Bowel Dysfunction

Bowel Dysfunction

Problems related to bowel movements, constipation and/or loss of bowel control can affect people of all ages, both men and women, and may have a considerable impact on everyday life. Normal bowel movements range from three times a day to three times a week. Common problems include constipation; difficulty emptying well or wiping clean; urgency resulting in a rush to the toilet and perhaps a bowel accident; soiling in the underwear that you weren’t aware of or felt any warning about; or excessive wind that is difficult to control.

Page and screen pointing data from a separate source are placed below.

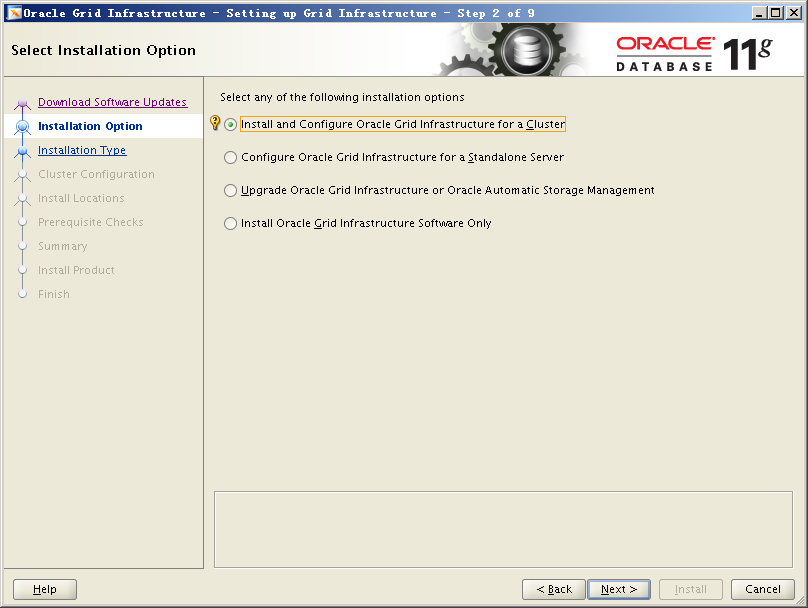The height and width of the screenshot is (608, 808).
Task: Choose Configure Grid Infrastructure for Standalone Server
Action: click(231, 158)
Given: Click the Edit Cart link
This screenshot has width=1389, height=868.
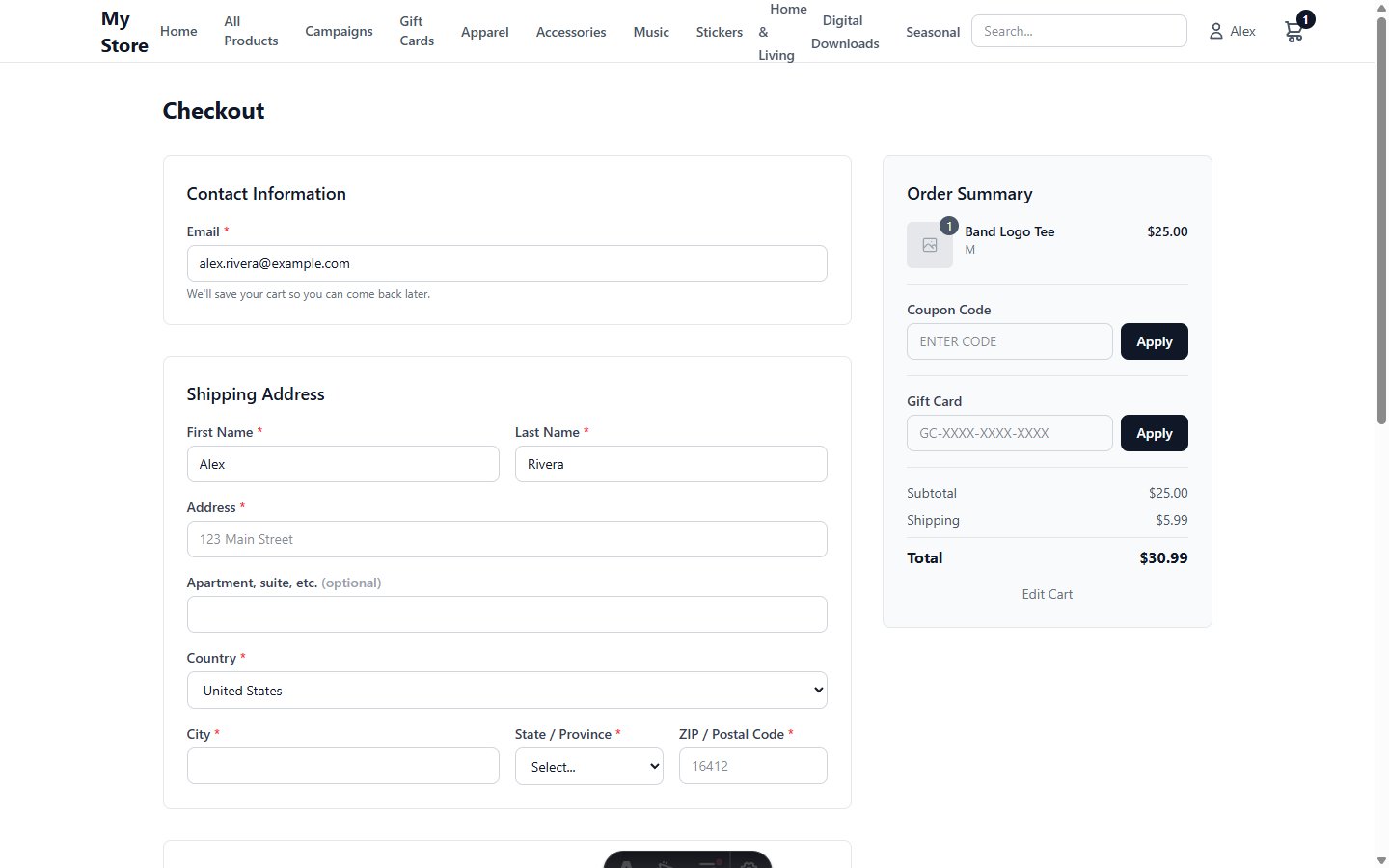Looking at the screenshot, I should coord(1047,594).
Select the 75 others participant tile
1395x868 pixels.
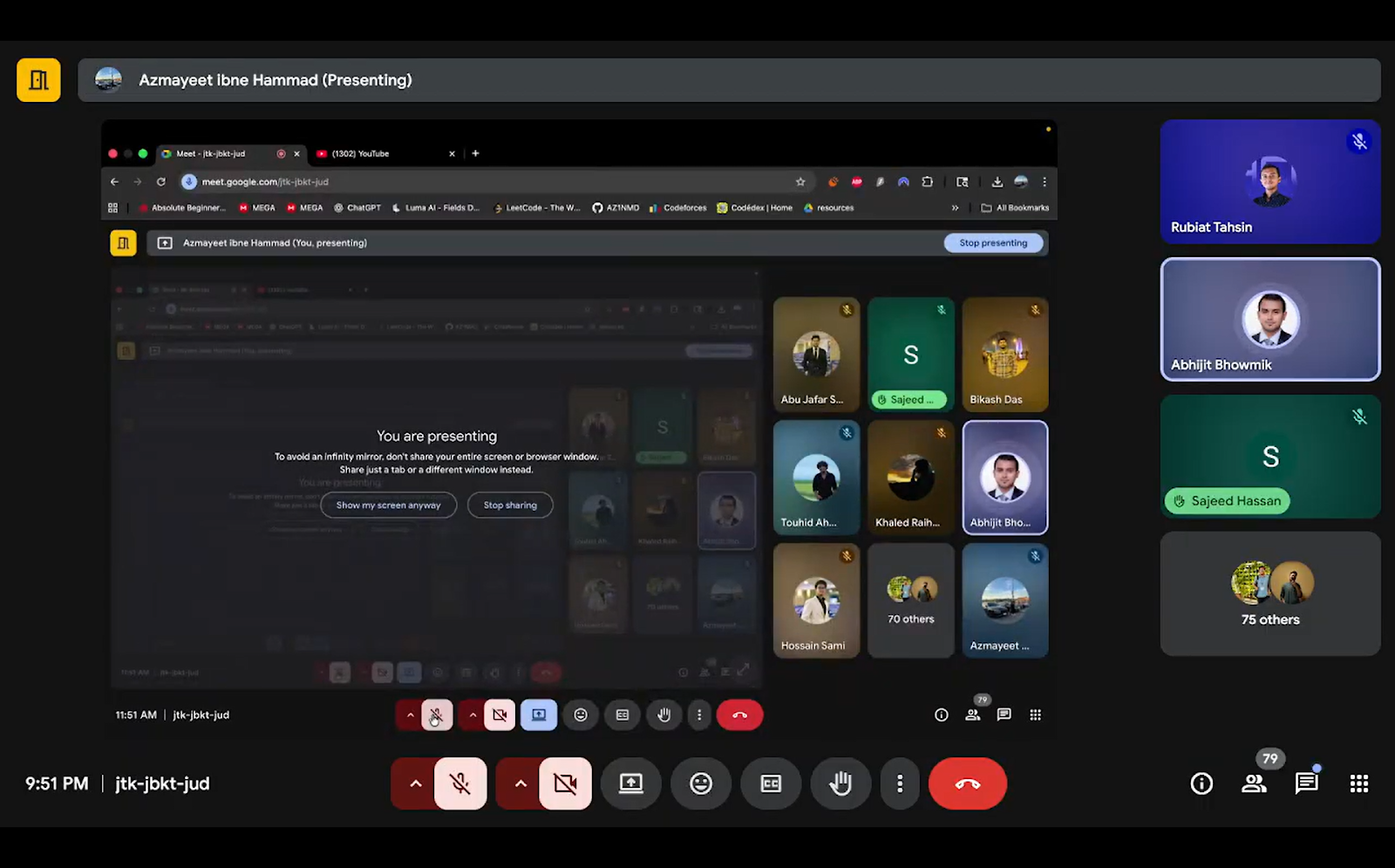point(1269,594)
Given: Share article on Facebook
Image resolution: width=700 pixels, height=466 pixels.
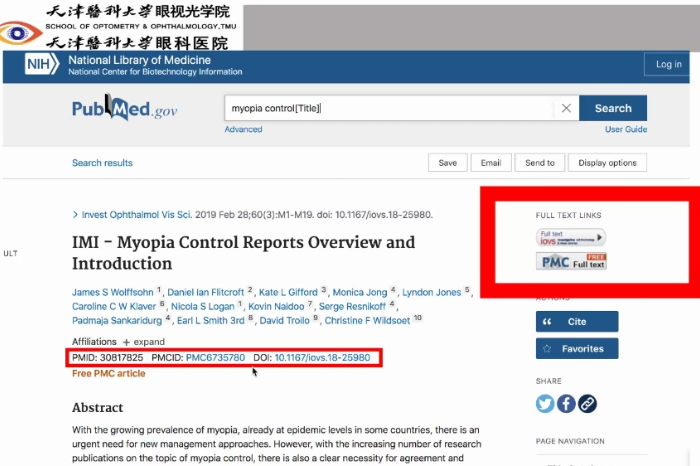Looking at the screenshot, I should point(566,404).
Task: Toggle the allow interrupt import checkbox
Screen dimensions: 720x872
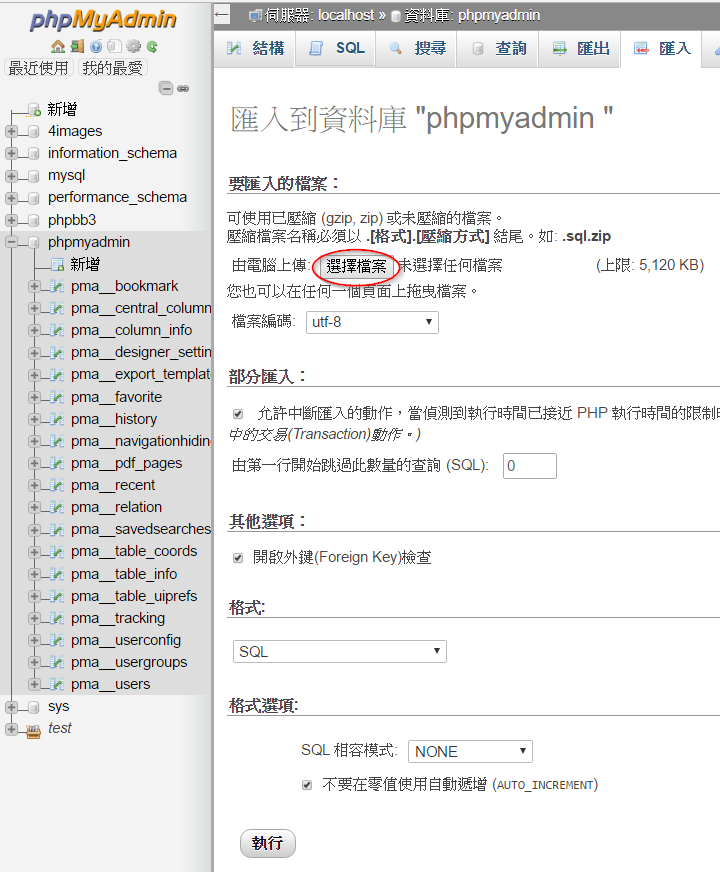Action: coord(238,413)
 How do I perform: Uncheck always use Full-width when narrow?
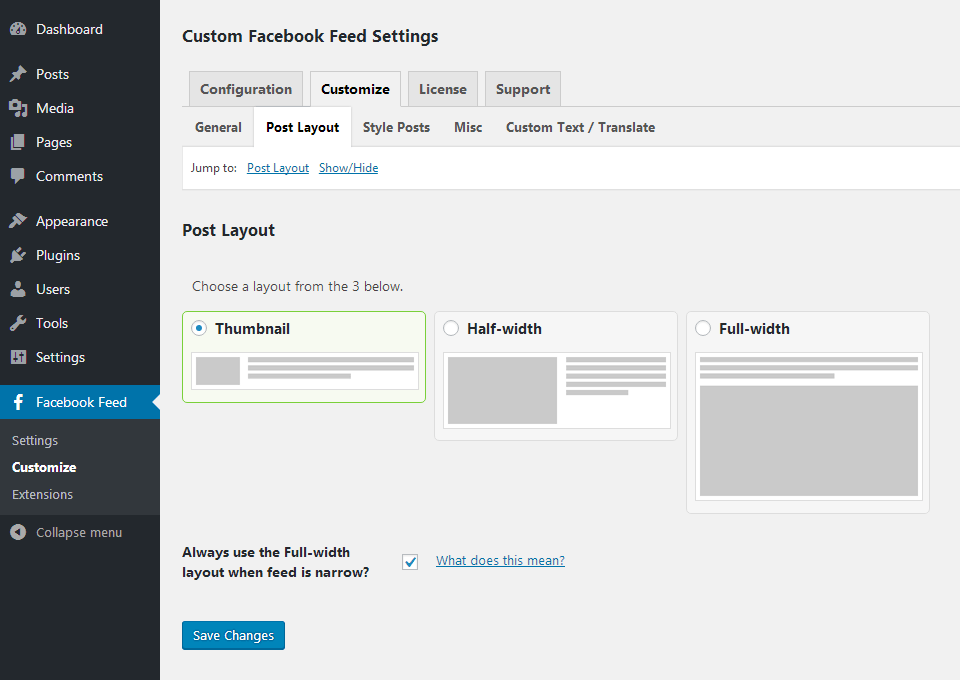click(x=410, y=562)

It is important that you are individually assessed to ascertain the type of dysfunction that is causing your symptoms in order to follow the best course of treatment. There may be a lot of variability in how often you go and the consistency of the bowel motion (stool or poo) but the following tips may be useful in most cases;

Diet

  • Eat little and often, and never miss breakfast! Try to have something every 2-3 hours to keep your gut regular, avoiding very long gaps between meals. Three meals and three snacks are ideal, making sure that these snacks are nutritious.
  • Fibre is important for a healthy bowel and forming a good stool consistency. Some foods contain fibres that soften your stool while other foods contain fibre that gives your stool bulk/substance. The goal is to eat a balanced amount of each to achieve a stool that is soft, smooth, formed and easy to move!
  • Fibre needs fluid to be effective regardless of your stool type. Make sure you are getting in at least 1.5 – 2 litres daily, the majority of which should ideally be water.

Toileting

  • Sit well on the toilet, relax and do not hover! If possible put a small footstool or step under your feet to lift the feet/knees.
  • Relax, lean forward, breath normally and do not strain.
  • It’s important to take your time to allow for good emptying without straining, regardless of the consistency of your bowel motion. Even soft stools can be difficult to empty well.

Exercise

  • Daily exercise helps to promote regular bowel activity and benefits your overall health.

Pelvic Floor Muscles

  • Many bowel symptoms have one thing in common, and that is pelvic floor muscles or anal sphincter muscles that are not performing well. For some it is weakness resulting in poor control but for others it may be poor co-ordination resulting in difficulty emptying. Your specialist physiotherapist will assess these muscles and prescribe a specific pelvic floor muscle rehabilitation programme. This may include exercises, biofeedback, balloon training, advice and education depending on your individual assessment.